Slashdot Mirror


No, It's Not Always Quicker To Do Things In Memory

itwbennett writes: It's a commonly held belief among software developers that avoiding disk access in favor of doing as much work as possible in-memory will results in shorter runtimes. To test this assumption, researchers from the University of Calgary and the University of British Columbia compared the efficiency of alternative ways to create a 1MB string and write it to disk. The results consistently found that doing most of the work in-memory to minimize disk access was significantly slower than just writing out to disk repeatedly (PDF).

5 of 486 comments (clear)

  1. Re:Check their work or check the summary? by LordLimecat · · Score: 4, Interesting

    Tl; DR:

    They used python and java. Sort of hard to develop a meaningful thesis on general programming when you're that far up the abstraction stack. Who knows, maybe python and Java suck at memory management (GASP).

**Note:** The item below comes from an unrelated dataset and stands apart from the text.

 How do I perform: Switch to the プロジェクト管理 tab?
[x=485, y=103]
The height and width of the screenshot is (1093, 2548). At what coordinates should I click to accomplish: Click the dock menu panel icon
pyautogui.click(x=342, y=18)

  2. Re:Check their work or check the summary? by Frnknstn · · Score: 5, Interesting

    It's not even the choice of tools, they seem to willfully misuse the languages to get poor results.

    --
    If it's in you sig, it's in your post.
  3. Re:Check their work or check the summary? by danlip · · Score: 5, Interesting

    The language is not the problem, the code is terrible. They did String concatenation in the most expensive way possible. I'm pretty sure if you used a pre-sized StringBuilder it would be faster in memory.

    They also make some very novice benchmarking mistakes.

    This is actually a pretty good interview problem. Anyone who writes code like that should not be hired, even for a junior position.

  4. Re:Check their work or check the summary? by Anonymous Coward · · Score: 2, Interesting

    Fixed their code by using a StringBuilder and moving the flush call inside the loop, so it actually writes it to disk.
    The result:

    In-memory mean: string time 0.008900000000000002
    In-memory mean: file time 0.0034000000000000002
    Disk-only mean: file time 1.1747

    Yes, it's still quicker to do things in memory, you just have to do it right.

    PS: with just one flush:
    In-memory mean: string time 0.0091
    In-memory mean: file time 0.0038000000000000004
    Disk-only mean: file time 0.026599999999999995

    Still faster in memory.

  5. Re:It depends by Penguinisto · · Score: 4, Interesting

    That's the very first thing I thought of... what if the code were written in a lower-level language (and not in fucking python or Java!), then made do this task on Windows $latest, OSX $latest, Linux $latest, maybe a resurrected DOS $latest for reference, etc... I mean, it can't be that hard to write this thing in C and port it as needed.

    Doesn't seem very scientific at all otherwise. I mean, are they testing memory versus disk, are they testing memory vs. disk performance in a given specific language, or what? Maybe they just needed to flesh out their abstract a bit more to reflect this?

    --
    Quo usque tandem abutere, Nimbus, patientia nostra?